In September, Manhattan Judge Richard Berman ruled against the league, letting Brady skip the suspension last season. Goodell insisted that the suspension was deserved.

The appeals court settled the issue well before the start of the 2016 season, avoiding the tension that built last year when Brady didn’t learn until a week before the season whether he would be allowed to start in the Patriots’ opener.

The Patriots open the 2016 season Sept. 11 at Arizona, followed by games at home against the Dolphins, Texans and Bills. Brady’s backup at quarterback is Jimmy Garoppolo, who appeared in 11 games over his first two seasons but hasn’t made a start.

In oral arguments in March, appeals judges seemed skeptical of arguments on Brady’s behalf by the NFL Players Association.

Circuit Judge Denny Chin said evidence of ball tampering was “compelling, if not overwhelming” and there was evidence that Brady “knew about it, consented to it, encouraged it.”

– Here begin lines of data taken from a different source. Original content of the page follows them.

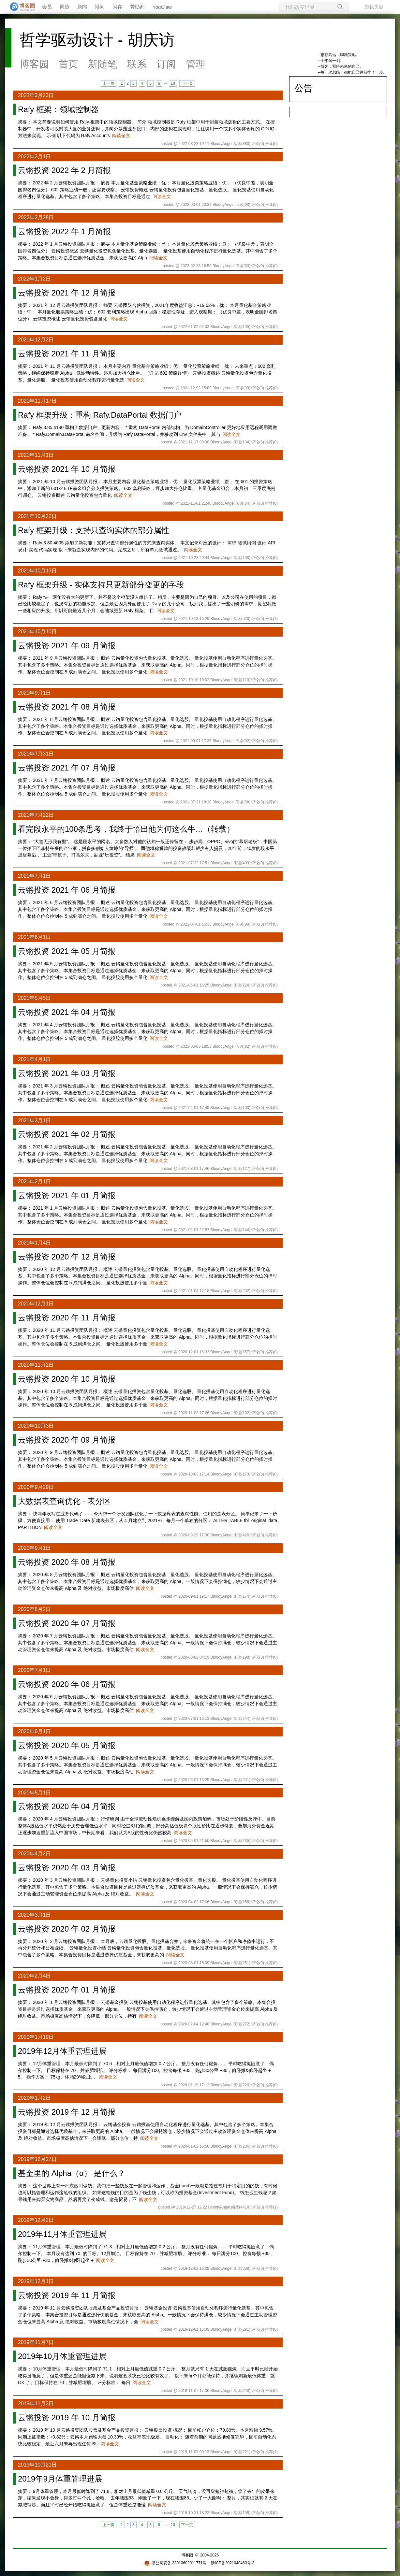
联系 (137, 64)
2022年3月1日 (34, 156)
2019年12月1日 (36, 2281)
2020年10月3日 (36, 1426)
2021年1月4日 (34, 1242)
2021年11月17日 (37, 401)
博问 (100, 6)
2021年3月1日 (34, 1120)
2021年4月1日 (34, 1059)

The league argued that it was fair for Goodell to severely penalize Brady after he concluded the star quarterback tarnished the game by impeding the NFL’s investigation by destroying a cellphone containing nearly 10,000 messages.

Parker said the cellphone destruction raised the stakes “from air in a football to compromising the integrity of a proceeding that the commissioner had convened.”

“So why couldn’t the commissioner suspend Mr. Brady for that conduct alone?” he asked. Parker added: “With all due respect, Mr. Brady’s explanation of that made no sense whatsoever.”

Parker also was critical of the NFL during the arguments, saying Brady’s lengthy suspension seemed at “first blush a draconian penalty.”